**WHAT THE TASK REQUIRES:** Filter the records below for the word "agent". Copy each line that holds it.
[Opening SUPPLIED RECORDS section]
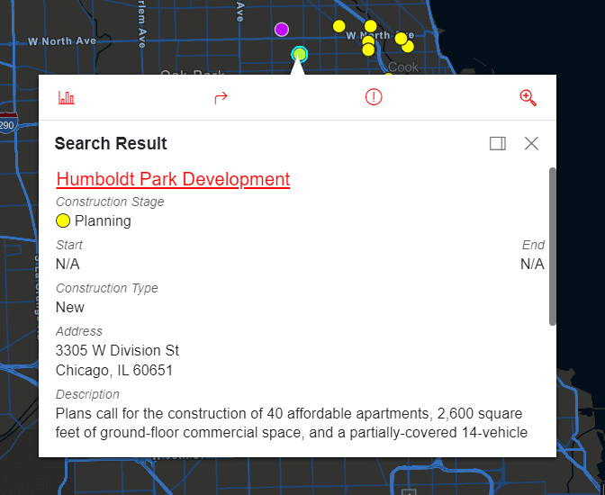Click the description text about 40 apartments

coord(288,422)
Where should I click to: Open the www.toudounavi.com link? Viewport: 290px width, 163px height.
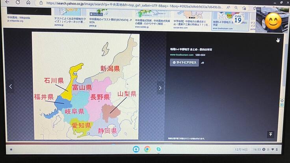(x=182, y=54)
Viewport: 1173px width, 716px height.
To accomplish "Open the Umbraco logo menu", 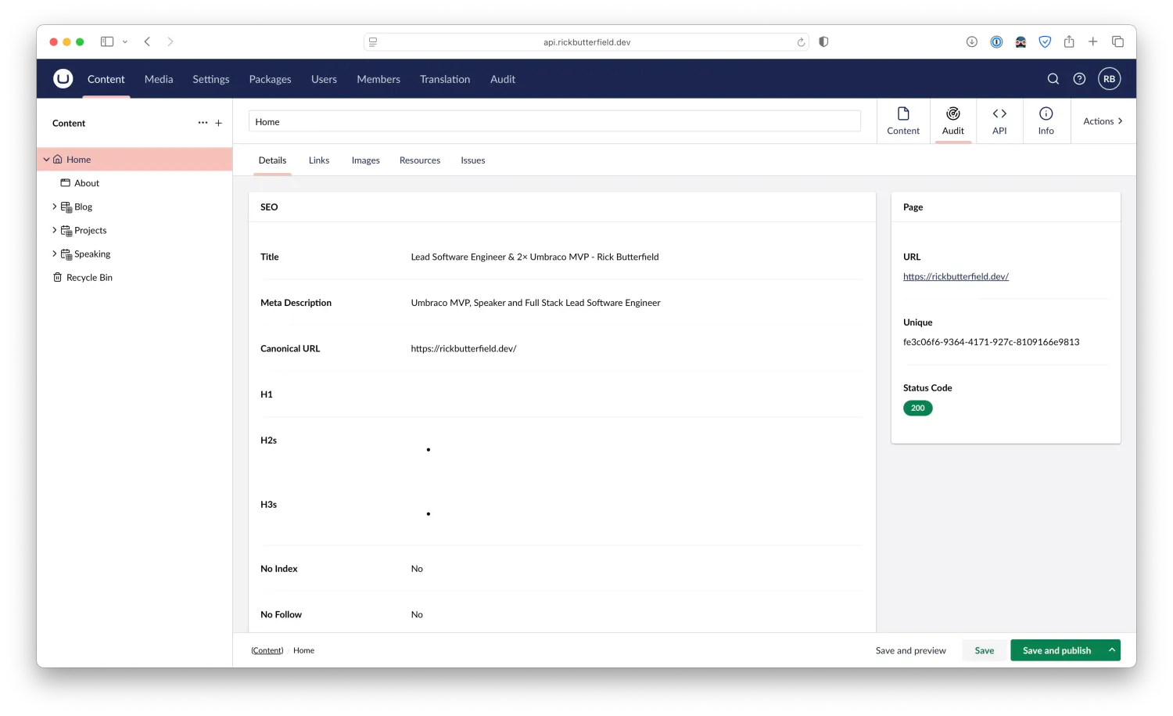I will (x=63, y=78).
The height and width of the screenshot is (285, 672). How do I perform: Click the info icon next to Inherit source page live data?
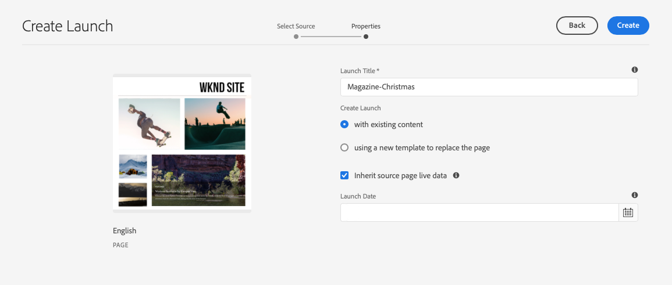pyautogui.click(x=456, y=175)
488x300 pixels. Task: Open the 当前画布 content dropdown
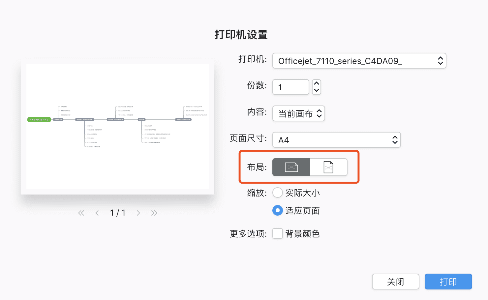pos(298,113)
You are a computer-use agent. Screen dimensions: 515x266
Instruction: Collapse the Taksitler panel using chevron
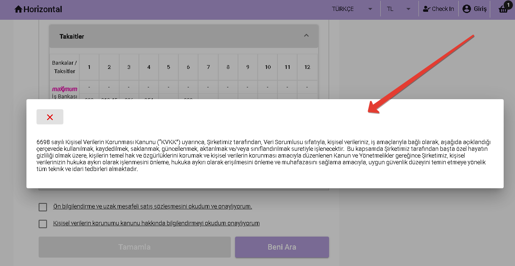tap(306, 36)
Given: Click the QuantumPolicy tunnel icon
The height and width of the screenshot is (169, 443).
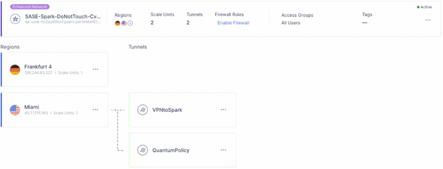Looking at the screenshot, I should [143, 150].
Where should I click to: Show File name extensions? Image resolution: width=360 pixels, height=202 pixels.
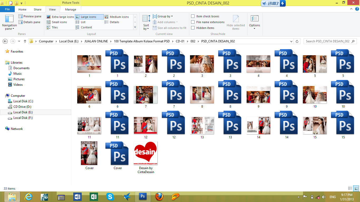point(193,22)
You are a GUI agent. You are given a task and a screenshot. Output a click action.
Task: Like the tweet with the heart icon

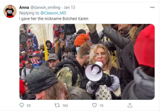94,105
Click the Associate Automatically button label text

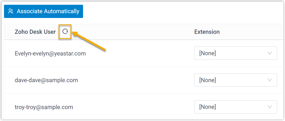tap(48, 11)
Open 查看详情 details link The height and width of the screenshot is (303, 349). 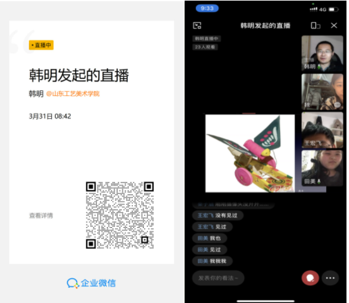point(41,215)
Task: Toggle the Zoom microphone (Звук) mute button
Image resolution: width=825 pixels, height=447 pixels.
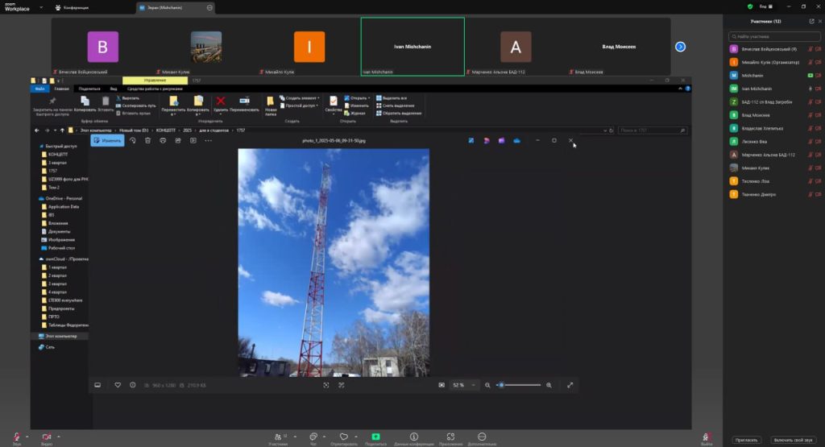Action: click(x=16, y=436)
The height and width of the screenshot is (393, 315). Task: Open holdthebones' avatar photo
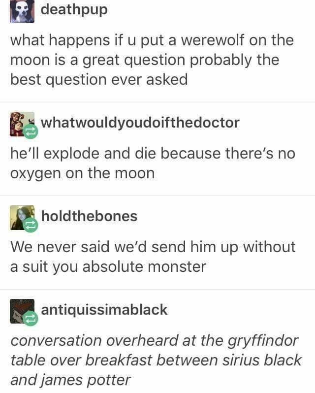pos(22,218)
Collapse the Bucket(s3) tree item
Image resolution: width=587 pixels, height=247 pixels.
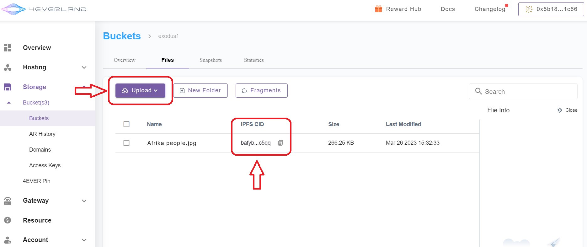point(9,103)
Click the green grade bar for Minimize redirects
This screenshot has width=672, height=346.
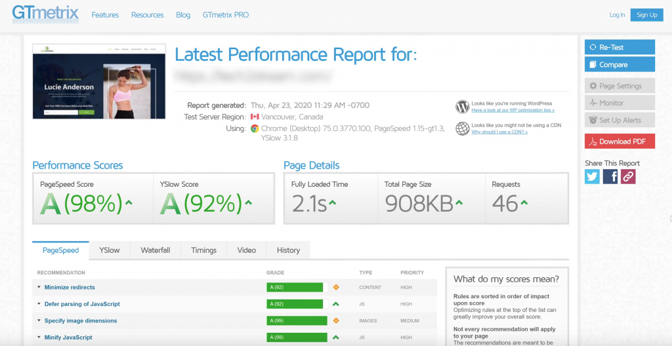[295, 287]
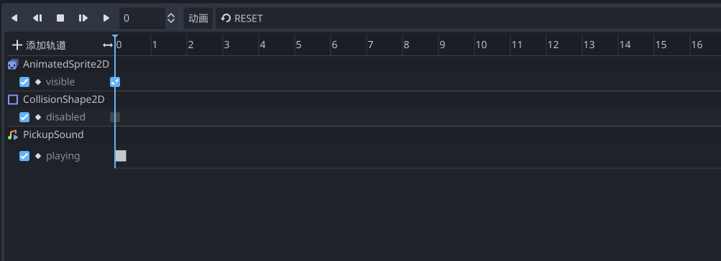The width and height of the screenshot is (721, 261).
Task: Play animation from current position
Action: pos(83,18)
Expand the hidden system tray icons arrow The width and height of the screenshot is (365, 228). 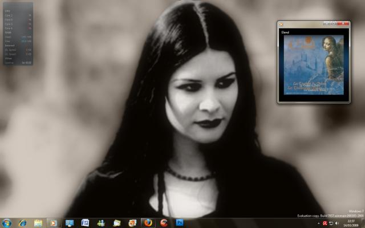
[Closing SUPPLIED RECORDS section]
**SOLUTION FOR THIS PROBLEM:**
You are a computer-use agent. Screen dimensions: 515x266
You are a GUI agent. You are given a task and a screenshot. Output a click action.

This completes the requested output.